Many old pieces of printing and typecasting equipment recommend (amongst other products) Mobil Vactra for lubricating some of the sliding surfaces. Locations like journal bearings (where a shaft rotates in a round smooth hole) retain their oil by surface tension. The oil doesn’t drain from the gap between the moving parts because to do so would increase its surface area too much.

Many other surfaces, though, have intermittent contact because a part either slides or rolls along another part that does not have the same shape or size. The immediate contact between the parts will retain oil by surface tension, and as long as the machine is operating the oil will be spread along the entire mating surfaces. Once the machine is stopped, however, the remaining surfaces not in direct contact are open and any oil present will just run off, given enough time, especially on vertical surfaces.

To limit this effect, special oils exist which contain a tackifier, making the oil somewhat sticky so that it remains on surfaces much longer. Mobil Vactra was such an oil, and so was recommended for sliding and rolling surfaces on a lot of printing equipment. It was also used on machine tools such as lathes and mills used in manufacturing. Tack is a distinct property from viscosity, and high tack is not a substitute for heavier oil.

However, in the late 1980’s Mobil started to remove (or perhaps change) the tackifier in their Vactra oil, with the result that it no longer effectively lubricated such parts. The earliest reference I can find to this is a message from user ‘icehd81’ on the Practical Machinist forum from December 8th, 2005. This user worked for the press manufacturer Goss and so seems like a relatively reliable source. His claim was that the oil was reformulated due to EPA requirements on the machining industry; I have seen others claim the tackifier was incompatible with the coolant/lubricant used for the cutting tools in the machinery. I suspect that the tackifier contaminated the machining fluid (which is mostly water), and when the machining fluid was disposed of, this contamination caused environmental problems (so both stories are the same).

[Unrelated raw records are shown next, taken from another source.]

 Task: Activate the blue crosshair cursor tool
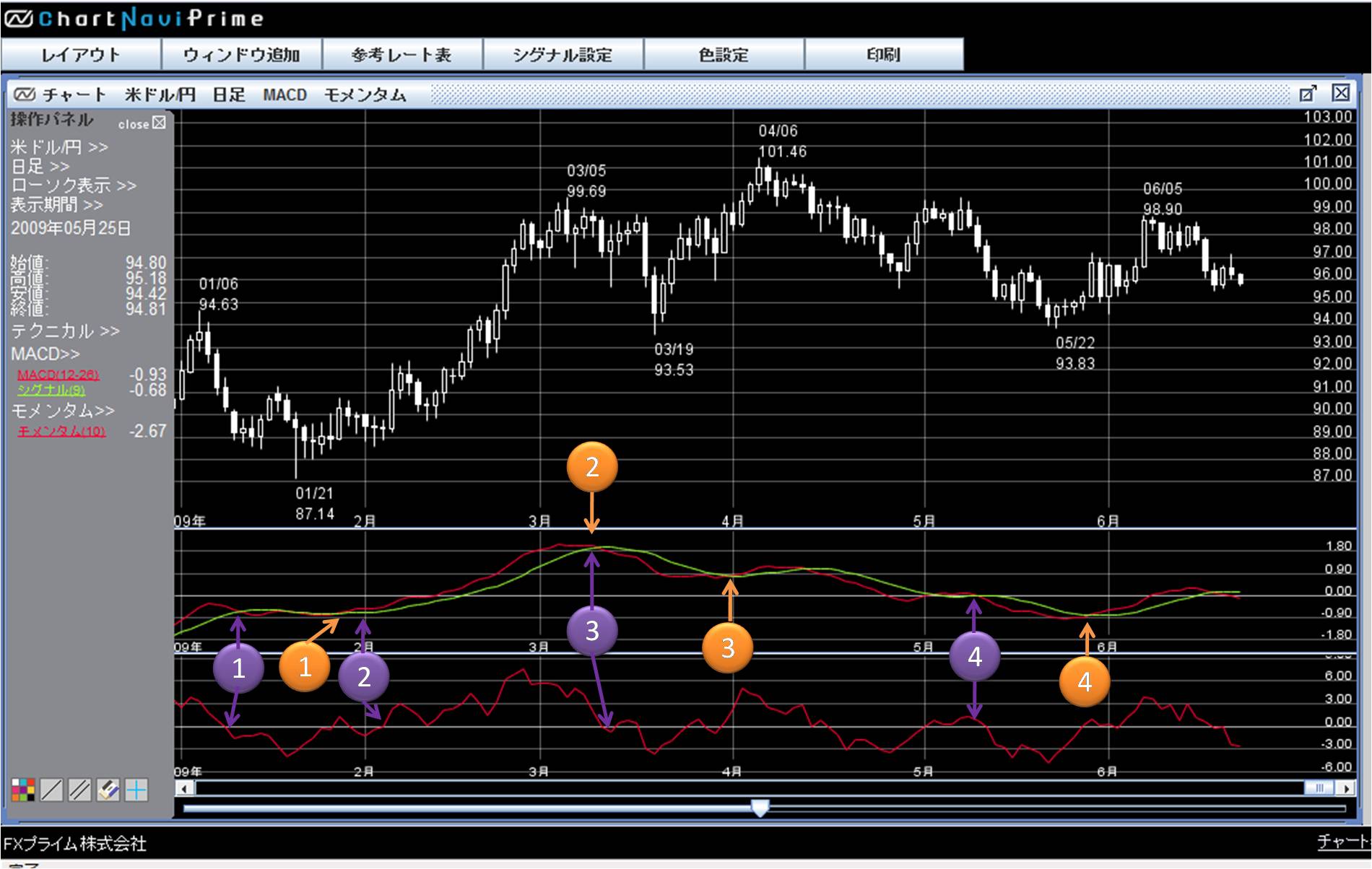(136, 790)
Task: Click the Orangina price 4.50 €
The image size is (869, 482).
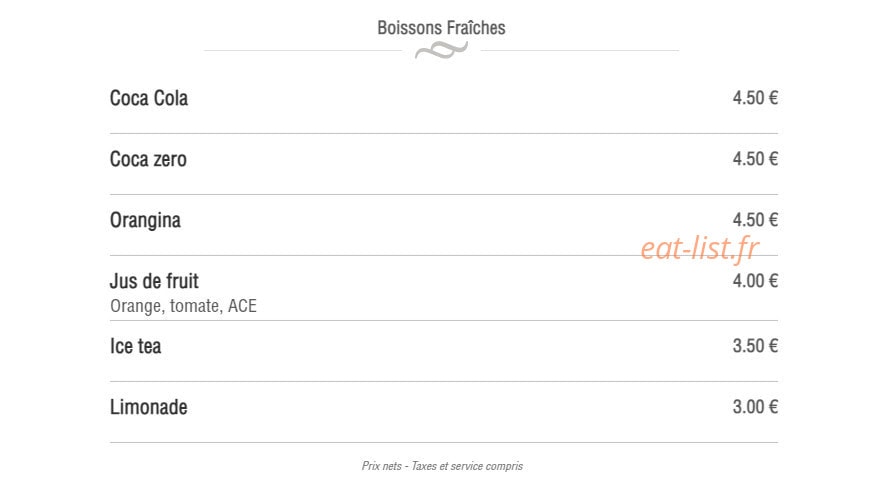Action: coord(755,220)
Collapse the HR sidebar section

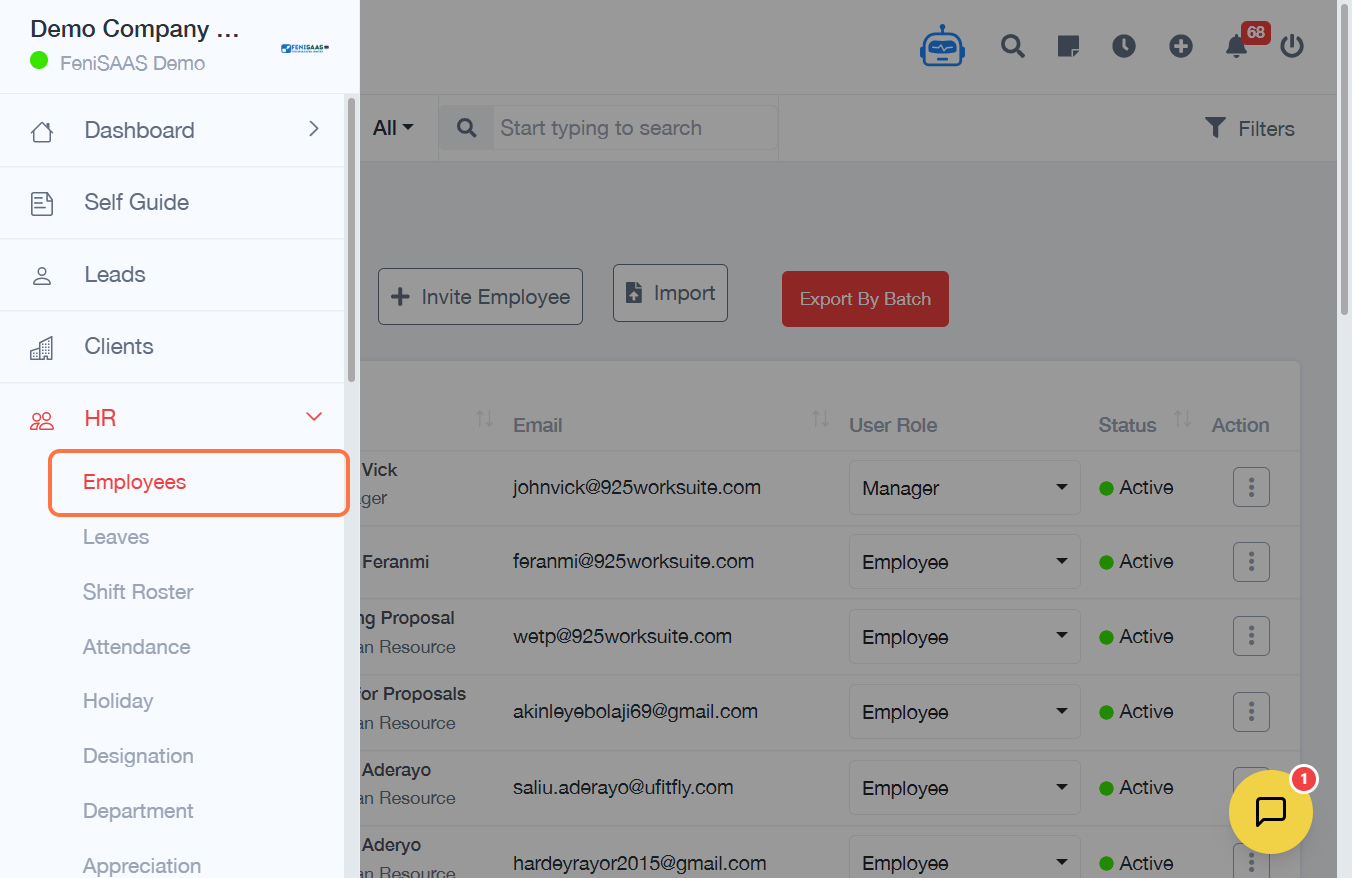[313, 417]
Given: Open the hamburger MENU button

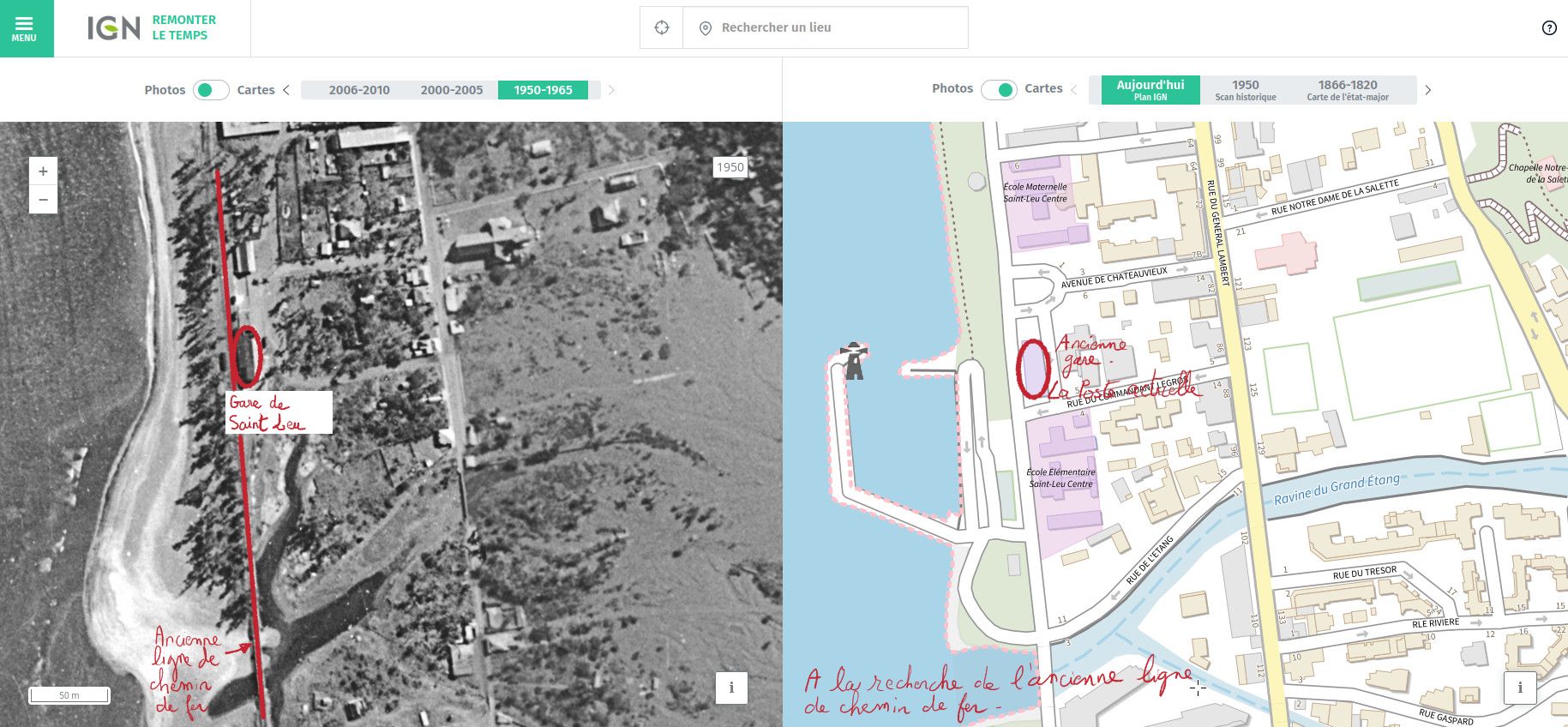Looking at the screenshot, I should [x=26, y=28].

In essence Mobil reformulated Vactra to suit a large chunk of their market (machining) without checking if the change would be a problem for another of their big markets (printing). Rather than admitting any mistake, they introduced a new product, Vacuoline, for the printing industry, and kept the reformulated Vactra.

Animation showing low tack of regular oil

Regular oil (not Vactra #2, however). Note how, when I pull my finger and thumb apart the oil quickly breaks into two round drops which then spread on my skin.

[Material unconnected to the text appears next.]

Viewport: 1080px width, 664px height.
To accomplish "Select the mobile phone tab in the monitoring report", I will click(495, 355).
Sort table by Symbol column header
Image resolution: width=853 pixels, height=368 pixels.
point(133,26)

Animation of Vacuoline 1409 showing tackiness

Same test with Vacuoline 1409. Note how the oil stretches to a fine thread rather than immediately breaking away.

The net result, though, is that old equipment for which Vactra was recommended should use a Vacuoline product instead. It seems that Vactra #2 (ISO 68 weight) was the most popular recommendation, and its replacement is Vacuoline 1409.

So if you have any equipment from before the 1980’s which recommends Vactra #2, and you need to buy more oil, you should look for Vacuoline 1409 instead. Some people have claimed that you can get the same effect by adding some STP Oil Treatment to the oil, but I haven’t tried this because I now have a lifetime supply (20L) of Vacuoline.